De acordo com a análise desenvolvida neste artigo, desde 1990 a 2009 e de forma
a analisar, mais completamente, o efeito que os programas implementados em
Portugal têm alcançado na redução dos tempos de espera, introduziu-se a
variável ARS de forma a perceber quais os períodos de permanência/abandono dos
utentes na lista de espera tendo em conta a origem dos utentes – tal distinção
provou-se importante para medir e explicar a probabilidade de abandono/
manutenção de um utente em lista de espera.

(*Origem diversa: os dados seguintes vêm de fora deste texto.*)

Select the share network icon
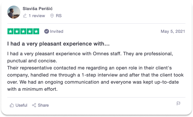 (x=34, y=105)
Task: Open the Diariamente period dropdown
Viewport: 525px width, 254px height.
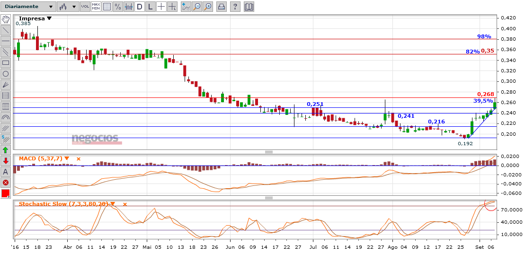Action: point(28,7)
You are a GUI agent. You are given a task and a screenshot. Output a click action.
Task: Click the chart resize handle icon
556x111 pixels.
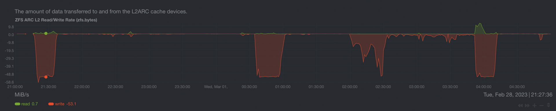(x=548, y=105)
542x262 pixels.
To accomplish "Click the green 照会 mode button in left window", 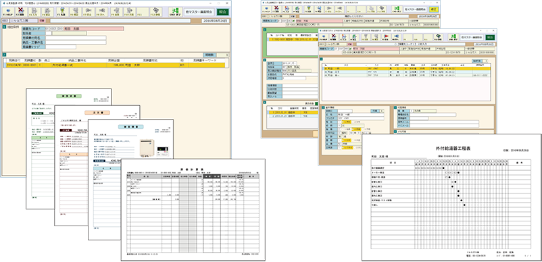I will click(x=223, y=12).
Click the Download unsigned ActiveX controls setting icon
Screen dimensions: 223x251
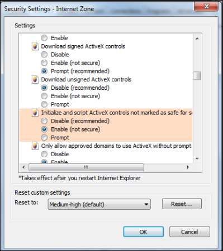point(35,80)
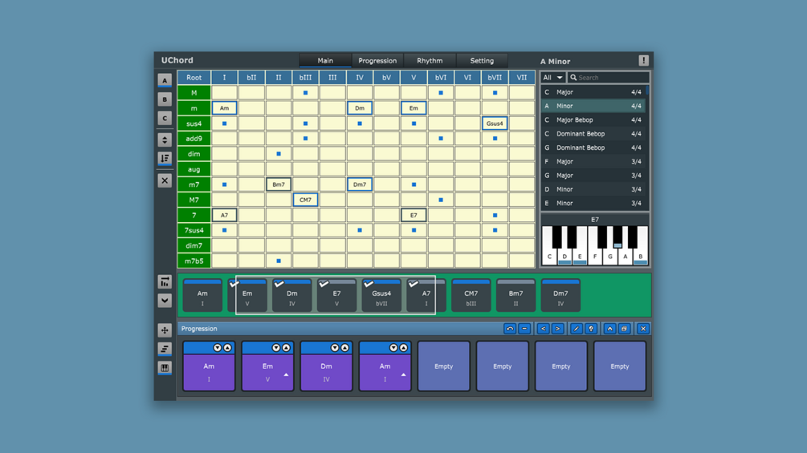Click the undo arrow in Progression toolbar
Screen dimensions: 807x453
click(x=510, y=329)
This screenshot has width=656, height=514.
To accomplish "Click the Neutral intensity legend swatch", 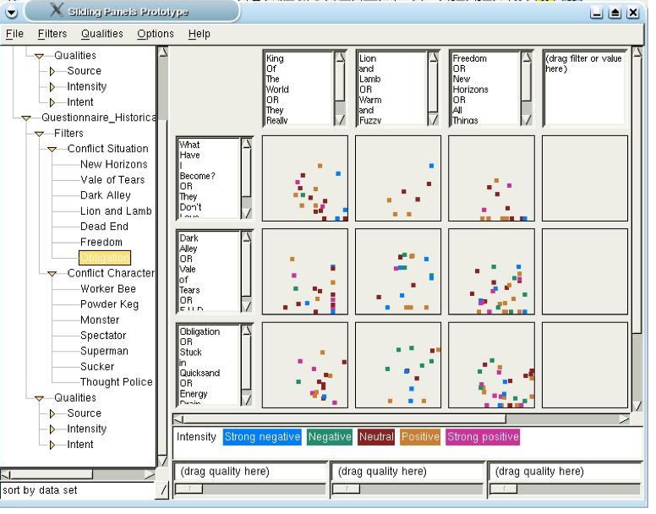I will 375,437.
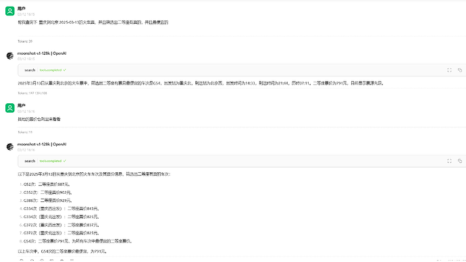Copy the search tool result above the ticket list
This screenshot has width=466, height=262.
pyautogui.click(x=460, y=161)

Verificou-se que, em termos medianos, os utentes, em geral, saem da lista de
espera após 2 a 3 meses de lá entrarem (68 e 69 dias). Quando se realiza a
mesma análise, mas apenas em relação à ARS, verifica-se que na ARS Alentejo os
tempos de espera medianos situam-se entre os 58 e os 59 dias, no Algarve entre
os 88 e os 89 dias, no Centro entre os 73 e os 74 dias, em Lisboa e Vale do
Tejo entre os 61 e os 62 dias e no Norte entre 70 e os 71 dias. Daqui se
conclui que existem diferenças significativas entre ARSs no que respeita aos
tempos de espera. A ARS Alentejo é a que apresenta menor tempo de espera até à
saída da lista. Segue-se Lisboa e Vale do Tejo, Norte, Centro e Algarve, por
ordem crescente de tempo de permanência na lista de espera.

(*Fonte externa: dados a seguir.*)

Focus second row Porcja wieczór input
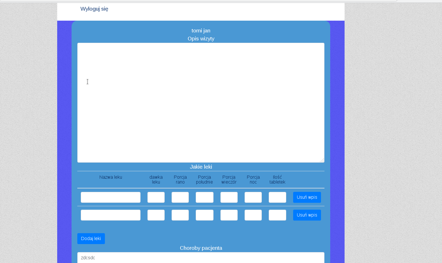This screenshot has height=263, width=442. [x=229, y=215]
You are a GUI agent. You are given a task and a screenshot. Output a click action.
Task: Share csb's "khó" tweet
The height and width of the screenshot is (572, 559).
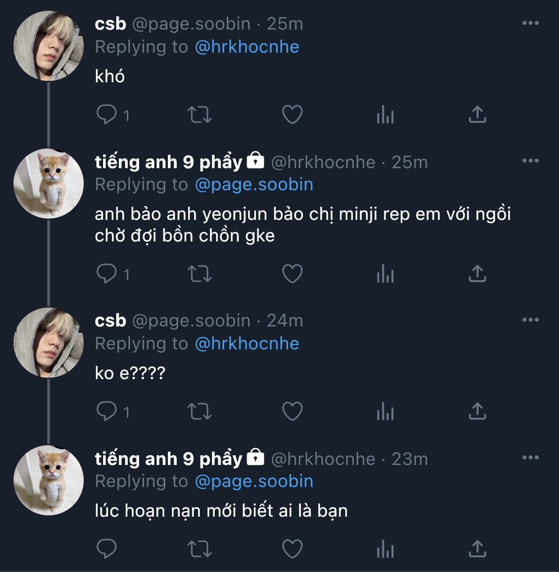pos(477,115)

Note-se que estes resultados não controlam características que podem justificar
as diferenças encontradas, como o tipo de cirurgia em causa e a patologia
associada. De facto, a base de dados utilizada apenas fornece informação
relativamente ao género e idade do utente o que limita uma análise mais
completa das probabilidades de manutenção/abandono da lista de espera para
cirurgia, em Portugal, por ARS. Acresce-se que a escassez de estudos, nesta
área concreta e com esta metodologia, dificulta uma comparação internacional
com base em valores de referência atualizados, limitando a discussão e
comparabilidade dos resultados. Estas limitações reforçam, no entanto, aquela
que se acredita ser a mais-valia deste artigo. Fundamentar cientificamente,
utilizando métodos de medição econométrica aceites na literatura internacional,
resultados relativos à quantificação de tempos de espera para cirurgia em
Portugal e, desta forma, constituir-se como uma ferramenta de apoio à tomada de
decisão no âmbito da prestação de cuidados de saúde. Estudos que permitam
conhecer os resultados de programas na área da gestão da saúde constituem-se
como ferramentas importantes para os gestores de tais programas, em particular,
e dos serviços de saúde, em geral, visto que a pressão financeira atual imposta
ao serviço nacional de saúde exige que, de entre os programas de saúde em
execução, se selecionem apenas os mais eficazes na promoção dos objetivos a que
se propõem. A disponibilidade de instrumentos capazes de determinar quais as
medidas de maior eficiência e eficácia é fundamental para a tomada de decisões
pelos gestores de tais serviços e programas.